Simply turning the computer on, should wake from hibernate. The computer wills /start/ to boot in the normal way, but at the very start of the booting process, Linux will check whether it should be resuming, and resume if it can. It boots up using a memory dump in the swap partition. (When you sent the computer to sleep, beforehand, the memory was dumped to the swap partition. When hibernated, the computer can be completely powered off.)
How you turn the computer on will depend on your computer. If, when suspending, it keeps the keyboard power running, and the BIOS is set to wake up on keyboard events, merely pressing a key should do it. Other events can be used to wake up the computer, such as mouse presses. But, if no wake events are configured, simply turning on the power will do.

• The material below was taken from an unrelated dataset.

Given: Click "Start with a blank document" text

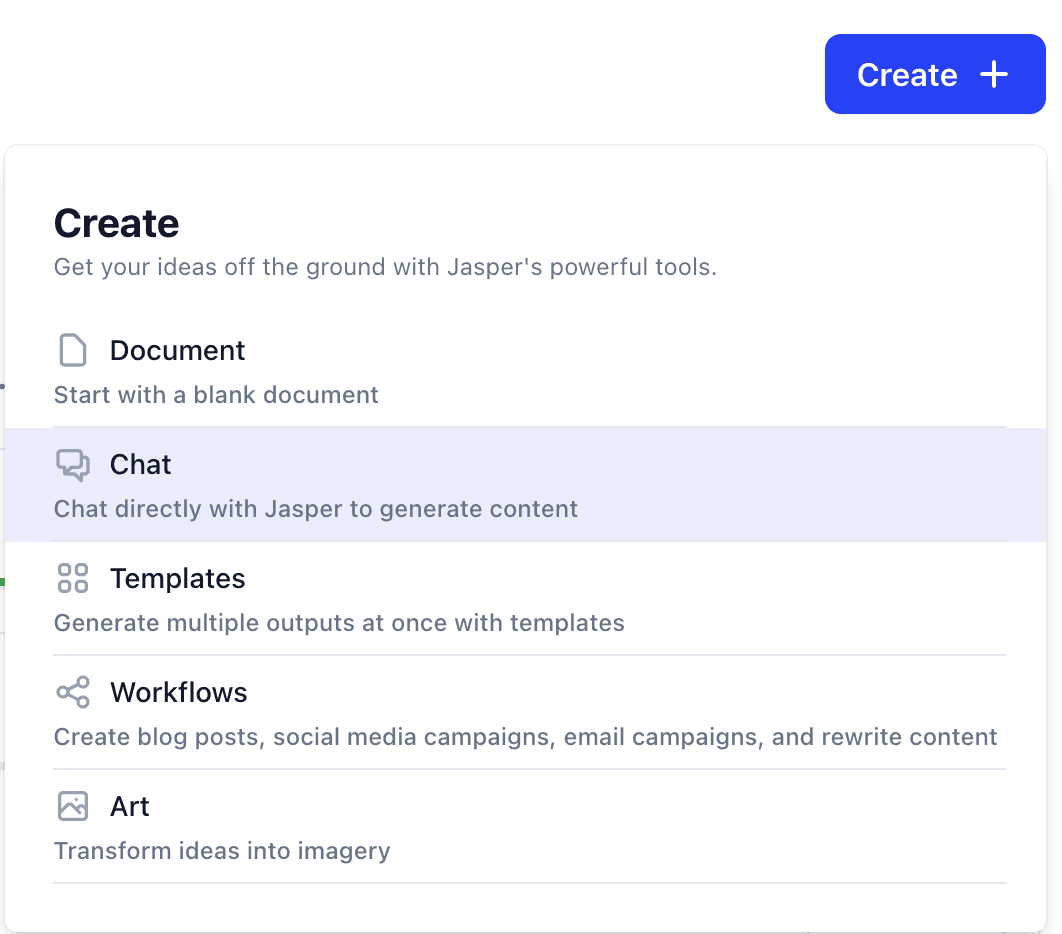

Suspending, on the other hand, does its resume from what's held in RAM. So the RAM needs power while suspended. And, I suspect, dynamic RAM should need the motherboard to keep it refreshed. So the motherboard needs to be kept powered, and in a special suspend mode. If power is lost, the next wakeup will be a normal boot. To resume from the suspend mode, the computer does need some way for you to send a wake signal. As before, usually the keyboard. It's possible that a soft power switch may wake it up, but it's also possible that pressing it mayn't help.
Have a look through all of your BIOS options for wake configurations, suspend options, and other power management settings.